> _Directions for this task_
How many lines of the records contain the string "value", with matching case? Reply with only the number.

---------- Data in this exercise ----------

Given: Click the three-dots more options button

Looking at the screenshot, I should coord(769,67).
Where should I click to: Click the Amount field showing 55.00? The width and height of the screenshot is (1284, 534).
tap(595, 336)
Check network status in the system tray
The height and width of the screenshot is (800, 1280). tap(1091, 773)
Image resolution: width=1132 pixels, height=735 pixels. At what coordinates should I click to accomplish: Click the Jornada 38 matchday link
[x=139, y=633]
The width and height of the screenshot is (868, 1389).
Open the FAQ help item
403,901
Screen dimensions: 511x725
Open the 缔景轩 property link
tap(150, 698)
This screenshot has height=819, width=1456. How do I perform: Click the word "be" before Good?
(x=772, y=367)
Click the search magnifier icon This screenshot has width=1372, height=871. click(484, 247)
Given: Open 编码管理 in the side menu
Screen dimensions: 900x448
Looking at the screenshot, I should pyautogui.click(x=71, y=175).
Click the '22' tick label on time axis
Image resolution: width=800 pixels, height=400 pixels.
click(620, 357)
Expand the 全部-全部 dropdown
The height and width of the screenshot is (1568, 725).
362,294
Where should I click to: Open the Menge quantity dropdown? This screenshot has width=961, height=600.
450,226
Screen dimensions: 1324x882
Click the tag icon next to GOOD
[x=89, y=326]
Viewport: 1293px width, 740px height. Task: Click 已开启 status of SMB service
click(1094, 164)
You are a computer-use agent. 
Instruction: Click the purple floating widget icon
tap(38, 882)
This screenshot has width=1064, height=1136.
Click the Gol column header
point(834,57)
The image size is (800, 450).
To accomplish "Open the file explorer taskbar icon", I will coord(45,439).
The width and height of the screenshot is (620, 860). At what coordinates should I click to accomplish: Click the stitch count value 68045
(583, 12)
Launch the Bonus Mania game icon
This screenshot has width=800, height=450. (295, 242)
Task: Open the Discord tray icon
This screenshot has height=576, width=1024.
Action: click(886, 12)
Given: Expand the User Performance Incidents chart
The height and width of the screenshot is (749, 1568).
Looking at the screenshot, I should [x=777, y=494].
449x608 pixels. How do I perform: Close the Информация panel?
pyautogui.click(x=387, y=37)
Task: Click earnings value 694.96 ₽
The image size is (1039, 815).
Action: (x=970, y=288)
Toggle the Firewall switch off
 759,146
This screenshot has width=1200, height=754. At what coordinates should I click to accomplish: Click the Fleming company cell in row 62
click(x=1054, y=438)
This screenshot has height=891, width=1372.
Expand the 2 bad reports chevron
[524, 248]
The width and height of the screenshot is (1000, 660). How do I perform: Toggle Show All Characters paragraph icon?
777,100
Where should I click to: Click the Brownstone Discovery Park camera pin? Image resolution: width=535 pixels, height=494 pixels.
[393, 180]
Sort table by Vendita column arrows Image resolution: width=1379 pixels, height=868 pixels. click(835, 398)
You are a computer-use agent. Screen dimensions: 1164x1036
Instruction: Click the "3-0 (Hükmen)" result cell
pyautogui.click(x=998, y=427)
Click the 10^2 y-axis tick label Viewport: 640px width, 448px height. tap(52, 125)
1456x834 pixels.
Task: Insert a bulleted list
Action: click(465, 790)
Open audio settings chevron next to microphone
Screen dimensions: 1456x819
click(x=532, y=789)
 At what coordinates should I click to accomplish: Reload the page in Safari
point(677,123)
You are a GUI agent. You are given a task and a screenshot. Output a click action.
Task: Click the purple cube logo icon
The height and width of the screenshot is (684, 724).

----------

> _Result for this exercise_
2